Feb. 14th at 8 A.M. left home to go over on Old Creek to perform the burial service of Mrs. Swain who died the day before, leaving 6 children, buried at 10:30 A.M. or finished at 11 A.M. after which went to Brother Clarks and took lunch at 12:30 P.M.  Left for home arrived about 1:30 P.M.  At about 2 P.M. Mr, Talbot came on to my place with a load of lumber.  I stopped him and after giving him all the information I could to satisfy him that he had no right to pass over my improvements he went back.  One cow died.

Feb. 15th Mr. Talbot arrived with a horse team, two men and wagon loaded with lumber.  At home on Torro Creek 1872 the case of Talbot recorded.  I forbid him crossing my lines.  He unloaded his lumber on some vacant land next to my land and went back.  At 10 A.M. Mr. Talbot came again with the same two men, Mr Brown and Mr. Kester with a span of horses dragging lumber over my north line.  I ordered him to stop and not to build or make any improvements on my land.  He refused to leave but went on building a small house 10 by 12 feet.

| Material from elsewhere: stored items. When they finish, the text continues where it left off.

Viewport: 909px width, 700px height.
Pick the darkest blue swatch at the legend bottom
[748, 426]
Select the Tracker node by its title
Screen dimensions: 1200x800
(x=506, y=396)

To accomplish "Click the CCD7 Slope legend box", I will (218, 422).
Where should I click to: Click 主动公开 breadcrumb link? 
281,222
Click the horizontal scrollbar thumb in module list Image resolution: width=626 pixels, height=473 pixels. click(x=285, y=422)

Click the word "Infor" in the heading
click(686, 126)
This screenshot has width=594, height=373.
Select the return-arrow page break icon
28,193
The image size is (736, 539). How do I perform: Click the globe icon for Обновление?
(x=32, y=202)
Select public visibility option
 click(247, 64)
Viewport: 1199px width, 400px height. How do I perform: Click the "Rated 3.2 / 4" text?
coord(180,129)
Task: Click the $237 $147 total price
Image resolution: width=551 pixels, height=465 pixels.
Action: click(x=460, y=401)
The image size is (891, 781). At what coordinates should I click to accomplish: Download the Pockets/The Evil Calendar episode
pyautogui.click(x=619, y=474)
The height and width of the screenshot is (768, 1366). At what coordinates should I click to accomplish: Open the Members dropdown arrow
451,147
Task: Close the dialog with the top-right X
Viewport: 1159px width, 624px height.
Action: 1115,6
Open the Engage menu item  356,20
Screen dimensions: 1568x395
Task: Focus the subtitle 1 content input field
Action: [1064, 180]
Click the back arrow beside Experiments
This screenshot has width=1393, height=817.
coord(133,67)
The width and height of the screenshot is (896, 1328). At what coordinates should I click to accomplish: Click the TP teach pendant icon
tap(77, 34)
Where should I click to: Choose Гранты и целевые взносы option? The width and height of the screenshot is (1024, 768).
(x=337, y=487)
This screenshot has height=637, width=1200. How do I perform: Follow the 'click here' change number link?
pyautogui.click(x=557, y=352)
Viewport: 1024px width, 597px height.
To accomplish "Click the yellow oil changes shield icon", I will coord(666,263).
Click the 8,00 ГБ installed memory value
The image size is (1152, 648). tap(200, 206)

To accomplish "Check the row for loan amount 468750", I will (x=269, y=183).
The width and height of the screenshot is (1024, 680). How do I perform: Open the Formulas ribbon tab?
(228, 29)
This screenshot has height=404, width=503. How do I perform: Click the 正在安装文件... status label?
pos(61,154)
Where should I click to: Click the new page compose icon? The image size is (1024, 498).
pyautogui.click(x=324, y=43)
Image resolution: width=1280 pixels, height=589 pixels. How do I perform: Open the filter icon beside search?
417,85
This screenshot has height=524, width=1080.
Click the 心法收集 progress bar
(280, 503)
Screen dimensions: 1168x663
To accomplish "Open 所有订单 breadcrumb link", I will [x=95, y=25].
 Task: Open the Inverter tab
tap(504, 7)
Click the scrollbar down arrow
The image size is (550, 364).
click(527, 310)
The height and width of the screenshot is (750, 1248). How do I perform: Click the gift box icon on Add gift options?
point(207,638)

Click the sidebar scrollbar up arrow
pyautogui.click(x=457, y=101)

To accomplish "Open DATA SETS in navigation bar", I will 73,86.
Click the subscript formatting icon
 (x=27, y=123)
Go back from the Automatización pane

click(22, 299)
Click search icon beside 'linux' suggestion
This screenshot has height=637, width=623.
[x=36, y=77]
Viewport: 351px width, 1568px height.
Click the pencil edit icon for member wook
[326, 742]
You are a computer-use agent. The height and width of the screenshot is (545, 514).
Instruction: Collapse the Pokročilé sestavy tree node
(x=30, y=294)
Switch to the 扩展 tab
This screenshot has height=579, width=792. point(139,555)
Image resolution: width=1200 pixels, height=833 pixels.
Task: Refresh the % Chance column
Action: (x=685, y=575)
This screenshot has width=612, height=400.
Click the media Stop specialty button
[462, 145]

At 12 P.M. left home for San Luis Obispo.  Stopped a short time at Mr. Stanleys and went on.  Arrived about 5 P.M.  Stopped at Dr. McColoms a while, went home with Mr. Slack and stopped over night.

Feb 16th employed Mr. Merry, attorney at law, to serve a written notice on Mr. Talbot to abandon my premises.  At 4 P.M. left San Luis arrived home at 8 P.M.

Feb. 7th at 2 P.M. Mr. Rudsel the Constable of this Moro Precinct served the notice on Mr. Talbot to leave my claim.  Mr. Talbot agreed to do so in the presence of 5 witnesses names, William Rondsel, Mr. Yates Jasper, Kester Roberts Brown, Alden B. Spooner my eldest son, and myself.  I then left for San Luis Obispo at 3 P.M. arrived at 7 P.M.  Attended Lodge.  Stopped with Brother Penilton."